How is the “schmidt orthogonalization factor” calculated?
Calculation formula: (α, β) = α – β = αT – β = βT – α = ∑XiYi
1, schmidt orthogonalization: Schmidt orthogonalization (Schmidt orthogonalization) is the method of turning a set of linearly unrelated vectors into a set of unit orthogonal vectors. Starting from any linearly unrelated vector group α1, α2, ……, αm in Euclidean space, the orthogonal vector group β1, β2, ……, βm is obtained such that the set of vectors consisting of α1, α2, …… , αm is equivalent to the vector group β1, β2, ……, βm, and then each vector in the orthogonal vector group undergoes unitization, a standard orthogonal vector group is obtained, this method is called Schmidt orthogonalization.
2, Theorem:
Generally, with mathematical induction can be proved:
Set is a linear irrelevant vector group, if you make
is an orthogonal vector group, if you make
get a standard orthogonal vector group , and the vector group and equivalent.
The method illustrated above of constructing a standard orthogonal set of vectors using a linearly independent set of vectors is the Schmidt orthogonalization method.
How to calculate schmidt orthogonalization coefficient is (α2,β1)/(β1,β1)
(α,β)=α-β=αT-β=βT-α=∑XiYi
Using the above formula, you can find it.
For example, (α2,β1)=0*1+1*1+2*1+1*0=3
Similarly, (β1,β1)=1*1+1*1+1*1+0*0=3
So, (α2,β1)/(β1,β1)=3/3=1
What is the Schmidt orthogonalization formula?

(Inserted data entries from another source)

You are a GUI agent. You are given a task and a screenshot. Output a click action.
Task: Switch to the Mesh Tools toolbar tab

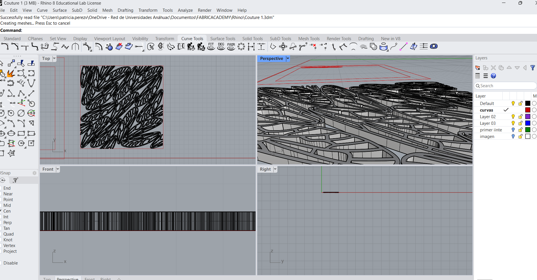pos(309,38)
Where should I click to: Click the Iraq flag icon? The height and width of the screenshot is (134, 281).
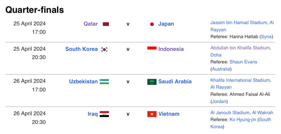pyautogui.click(x=104, y=114)
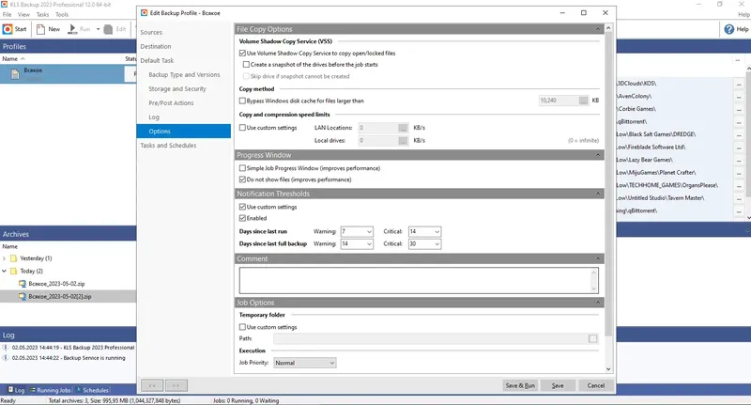Toggle Use Volume Shadow Copy Service checkbox
Screen dimensions: 751x405
pyautogui.click(x=242, y=54)
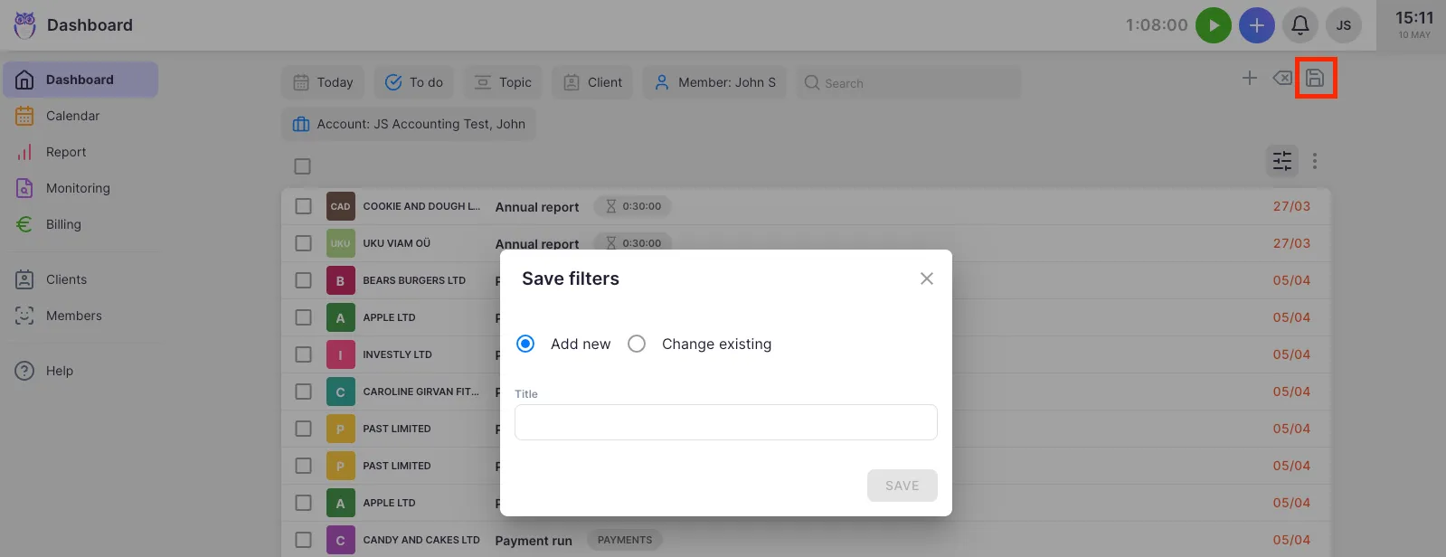Screen dimensions: 1446x557
Task: Start the timer with green play button
Action: click(x=1214, y=25)
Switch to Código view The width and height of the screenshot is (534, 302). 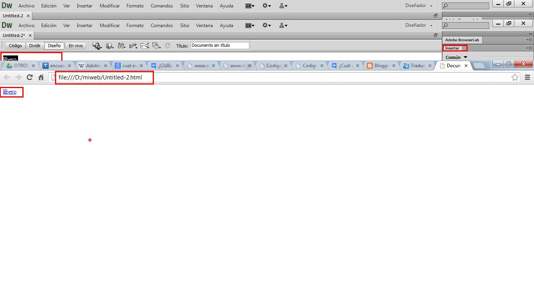click(x=15, y=46)
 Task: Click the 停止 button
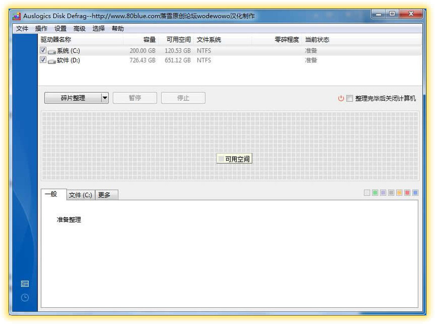click(183, 98)
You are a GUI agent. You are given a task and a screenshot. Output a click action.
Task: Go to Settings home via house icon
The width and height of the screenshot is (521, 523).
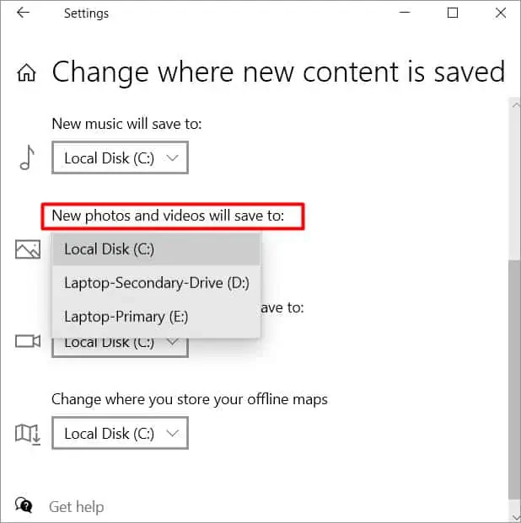tap(26, 72)
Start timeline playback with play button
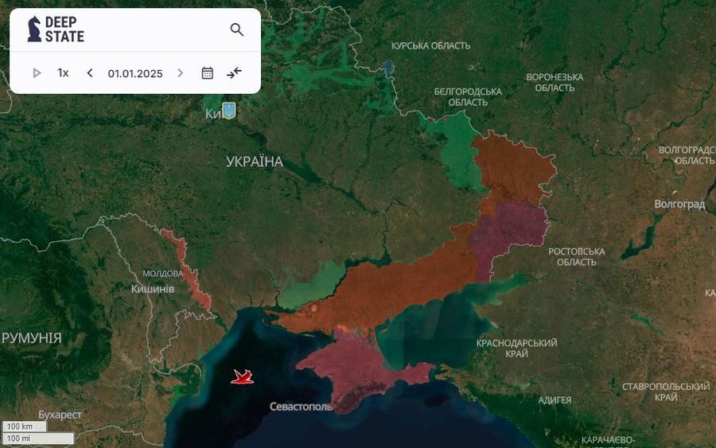Image resolution: width=716 pixels, height=448 pixels. pyautogui.click(x=37, y=73)
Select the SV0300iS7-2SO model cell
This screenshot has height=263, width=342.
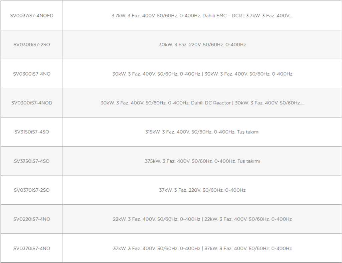[x=32, y=45]
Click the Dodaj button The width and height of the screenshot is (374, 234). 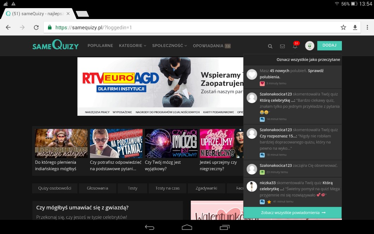(329, 46)
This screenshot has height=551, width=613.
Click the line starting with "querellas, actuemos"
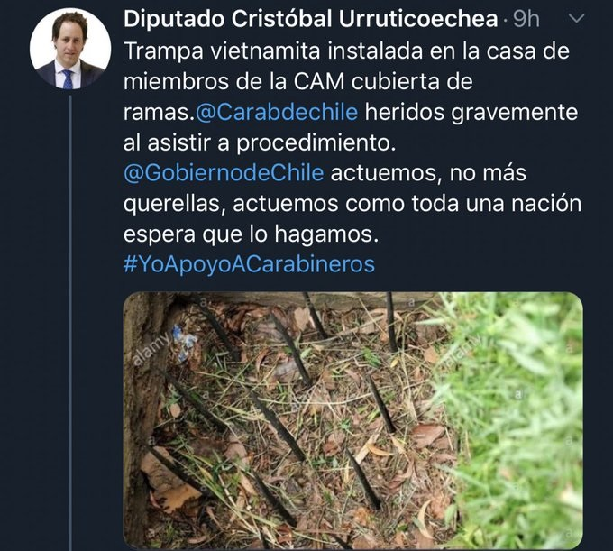[352, 204]
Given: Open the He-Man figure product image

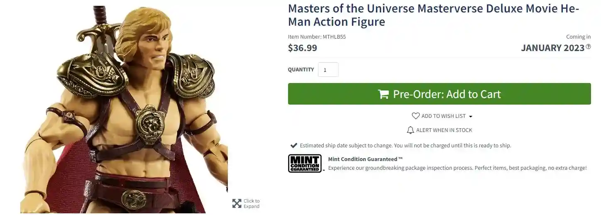Looking at the screenshot, I should click(124, 110).
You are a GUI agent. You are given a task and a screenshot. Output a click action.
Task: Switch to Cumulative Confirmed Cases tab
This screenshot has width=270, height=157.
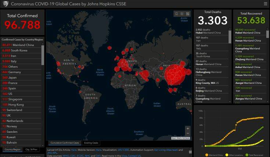point(64,143)
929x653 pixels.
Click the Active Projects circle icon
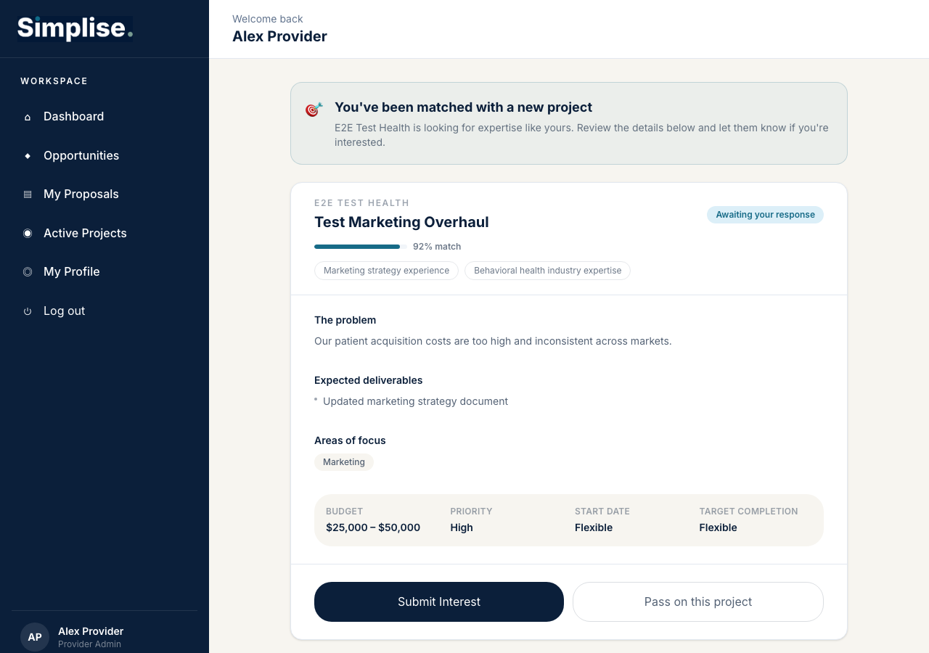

The Schmidt orthogonalization formula is as follows:
Schmidt orthogonalization (Schmidt orthogonalization) is a method for finding orthogonal bases in Euclidean space. Starting from any linearly independent vector group α1, α2, ……, αm in Euclidean space, the orthogonal vector group β1, β2, ……, βm is found such that the vector group consisting of α1, α2, …… , αm is equivalent to the vector group β1, β2, ……, βm, and then each vector in the orthogonal vector group undergoes unitization, a standard orthogonal vector group is obtained, and this method is called Schmidt orthogonalization.
Related information:
Schmidt’s orthogonalization first requires the vector sets b1,b2,b3… Must be linearly independent. The general solution is eigenvectors, eigenvectors of the same eigenvalue are not necessarily linearly irrelevant, but eigenvectors of different eigenvalues must be linearly correlated.
Select the vector b1 as the reference vector c1, then c2 is equal to b2 minus the inner product of b2 and c1 divided by c1 and the inner product of c1 and multiplied by c1, remember that the plurality must be in the form of a matrix. Including c3 is equal to b3 minus the inner product of b3 and c1 multiplied by b1 minus the inner product of c3 and b2 divided by the inner product of c2 and c2 multiplied by c2.